By comparing the above two equations, we see that an unpleasant property of \(\text{ATE}_{M=1}\) is that it depends on the marginal distribution of \(D\). This is actually quite important when we are talking about bias towards minorities, so \(\mathbb{P}(D = 1) \ll \mathbb{P}(D = 0)\). To understand this, it is easy to see that \(\text{ATE}_{M=1} > 0\) is always true if there are both

  • Racial bias in stopping: \(\mathbb{P}(\text{black-only stop}) > \mathbb{P}(\text{white-only stop})\), and
  • Racial bias in use of force: \(\text{CDE} = \mathbb{E}[Y(1, 1) - Y(0, 1)] > 0\);

However, the same property is not true for \(\text{ATE}_{M=1}\). If

  • The baseline violence for whites \(B = \mathbb{E}[Y(0,1)]\) is much higher than controlled direct effect \(\text{CDE}\), and
  • The proportion of whites \(\mathbb{P}(D=0)\) is high enough such that

\begin{align*} \mathbb{P}(\text{black-only stop}) \cdot \mathbb{P}(D = 1) < \mathbb{P}(\text{white-only stop}) \cdot \mathbb{P}(D = 0), \end{align*}

it is indeed possible that \(\text{ATE}_{M=1} < 0\).
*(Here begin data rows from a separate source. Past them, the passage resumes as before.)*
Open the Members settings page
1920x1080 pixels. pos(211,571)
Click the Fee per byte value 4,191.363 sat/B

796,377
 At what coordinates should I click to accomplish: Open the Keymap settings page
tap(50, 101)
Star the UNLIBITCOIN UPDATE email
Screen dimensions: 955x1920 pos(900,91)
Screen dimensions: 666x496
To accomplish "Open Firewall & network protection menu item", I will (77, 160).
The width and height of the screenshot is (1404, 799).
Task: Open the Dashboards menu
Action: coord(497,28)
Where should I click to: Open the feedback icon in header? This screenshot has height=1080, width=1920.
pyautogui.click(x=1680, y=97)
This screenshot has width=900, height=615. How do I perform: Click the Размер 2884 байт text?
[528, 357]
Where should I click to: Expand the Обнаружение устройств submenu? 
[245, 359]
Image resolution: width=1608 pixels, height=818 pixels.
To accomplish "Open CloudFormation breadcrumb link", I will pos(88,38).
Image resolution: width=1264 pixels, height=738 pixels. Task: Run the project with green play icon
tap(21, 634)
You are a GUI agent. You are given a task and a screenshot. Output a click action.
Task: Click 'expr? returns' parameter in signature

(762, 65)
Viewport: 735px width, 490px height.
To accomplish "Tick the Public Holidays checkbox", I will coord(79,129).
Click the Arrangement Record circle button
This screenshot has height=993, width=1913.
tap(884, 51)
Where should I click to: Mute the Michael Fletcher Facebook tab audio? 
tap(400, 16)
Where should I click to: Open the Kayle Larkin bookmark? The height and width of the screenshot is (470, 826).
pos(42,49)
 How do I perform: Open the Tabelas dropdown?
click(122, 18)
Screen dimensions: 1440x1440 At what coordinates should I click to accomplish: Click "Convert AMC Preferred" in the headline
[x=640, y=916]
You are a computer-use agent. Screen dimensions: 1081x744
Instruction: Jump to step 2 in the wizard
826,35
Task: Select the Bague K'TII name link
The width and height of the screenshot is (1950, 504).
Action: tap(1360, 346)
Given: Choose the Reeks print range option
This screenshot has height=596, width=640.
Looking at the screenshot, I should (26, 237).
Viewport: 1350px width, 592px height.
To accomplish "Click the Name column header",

What we are observing here is a sophisticated version of Simpson’s paradox. Even though there is racial bias in every step of the policing, it may not be reflected in the estimand \(\text{ATE}_{M=1}\) because of the conditioning on \(M\). This issue does not occur for \(\text{ATE}\) because it is independent of the marginal distribution of \(D\).

Conclusions

In summary, we need to be very careful when interpreting \(\text{ATE}_{M=1}\) as a “causal” estimand. In certain circumstances, \(\text{ATE}_{M=1}\) may not even have the same sign as the underlying direct and indirect effects of race. When it is reasonable to assume mediator monotonicity (one of the necessary assumptions in the Princeton paper), that is \(\mathbb{P}(\text{white-only stop}) = 0\), this Simpson’s paradox disappears. However, mediator monotonicity and mandatory reporting also guarantee that the indirect effect is positive. So mediator monotonicity is an ironic assumption in the sense that it makes a study of racial bias biased a priori.

—Update— <2020-06-29 Mon>

One may wonder what might happen if \(\text{ATT}_{M=1}\) is used. Using the Bayes formula (and treatment ignorability), we have \[ \mathbb{P}(M(0) = m_0, M(1) = m_1 \mid D = 1, M = 1) = 1_{\{m_1 = 1\}} \cdot \frac{\mathbb{P}(M(0) = m_0, M(1) = m_1)}{\mathbb{P}(M=1 \mid D=1)}. \] So following the same argument as above,

\begin{align*} \text{ATT}_{M=1} =& \mathbb{E}[Y(1) - Y(0) \mid D=1, M=1] \\ =& \frac{\mathbb{E}[Y(1,1) - Y(0,1)] \cdot \mathbb{P}(\text{always stop}) + \mathbb{E}[Y(1,1) - Y(0,0)] \cdot \mathbb{P}(\text{black-only stop})}{\mathbb{P}(M=1 \mid D=1)} \\ =& \frac{\text{CDE} \cdot \mathbb{P}(\text{always stop}) + (\text{CDE} + B) \cdot \mathbb{P}(\text{black-only stop})}{\mathbb{P}(M=1 \mid D=1)}. \end{align*}

This unfortunately still has a potential Simpson’s paradox (against whites). That is, even if \(\text{CDE} < 0\) and \(\text{P}(\text{black-only stop}) < \text{P}(\text{white-only stop})\) so the whites are discriminated against in both steps, it is still possible that \(\text{ATT}_{M=1} > 0\) (blacks appear to be discriminated against).